▸ Problem to work on: Gather every line of the records that contains the string "click", matching case exactly.
## START Provided material
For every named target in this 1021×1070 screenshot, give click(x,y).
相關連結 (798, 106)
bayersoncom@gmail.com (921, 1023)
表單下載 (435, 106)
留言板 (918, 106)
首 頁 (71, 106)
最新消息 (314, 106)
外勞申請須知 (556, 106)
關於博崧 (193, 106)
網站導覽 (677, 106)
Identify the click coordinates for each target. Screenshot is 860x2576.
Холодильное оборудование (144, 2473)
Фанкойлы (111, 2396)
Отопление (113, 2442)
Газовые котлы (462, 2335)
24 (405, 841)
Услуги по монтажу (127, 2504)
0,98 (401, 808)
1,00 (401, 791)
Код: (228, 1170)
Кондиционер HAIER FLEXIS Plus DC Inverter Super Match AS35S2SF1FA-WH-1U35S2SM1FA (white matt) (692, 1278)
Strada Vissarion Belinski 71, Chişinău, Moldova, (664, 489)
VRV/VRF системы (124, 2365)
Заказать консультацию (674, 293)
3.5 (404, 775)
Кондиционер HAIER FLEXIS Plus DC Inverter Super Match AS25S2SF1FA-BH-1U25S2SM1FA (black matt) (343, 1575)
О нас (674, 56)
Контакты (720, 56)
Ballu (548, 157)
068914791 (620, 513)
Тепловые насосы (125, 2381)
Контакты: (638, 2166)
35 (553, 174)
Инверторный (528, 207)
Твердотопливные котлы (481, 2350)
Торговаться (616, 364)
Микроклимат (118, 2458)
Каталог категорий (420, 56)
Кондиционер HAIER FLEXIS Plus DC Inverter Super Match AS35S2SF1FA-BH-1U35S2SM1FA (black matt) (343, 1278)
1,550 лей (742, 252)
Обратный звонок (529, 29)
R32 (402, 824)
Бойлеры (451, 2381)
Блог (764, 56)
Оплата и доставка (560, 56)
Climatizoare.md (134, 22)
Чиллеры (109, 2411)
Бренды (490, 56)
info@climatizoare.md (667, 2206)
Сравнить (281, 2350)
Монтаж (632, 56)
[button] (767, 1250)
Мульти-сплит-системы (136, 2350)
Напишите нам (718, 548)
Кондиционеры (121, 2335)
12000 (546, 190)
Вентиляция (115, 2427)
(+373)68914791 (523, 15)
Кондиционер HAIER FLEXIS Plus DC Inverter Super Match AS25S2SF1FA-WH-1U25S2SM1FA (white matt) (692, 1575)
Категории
## END Provided material
▸ Solution for this problem:
For every named target in this 1021×1070 screenshot, give click(x,y).
Identify the click coordinates for each target. Screenshot is 860x2576.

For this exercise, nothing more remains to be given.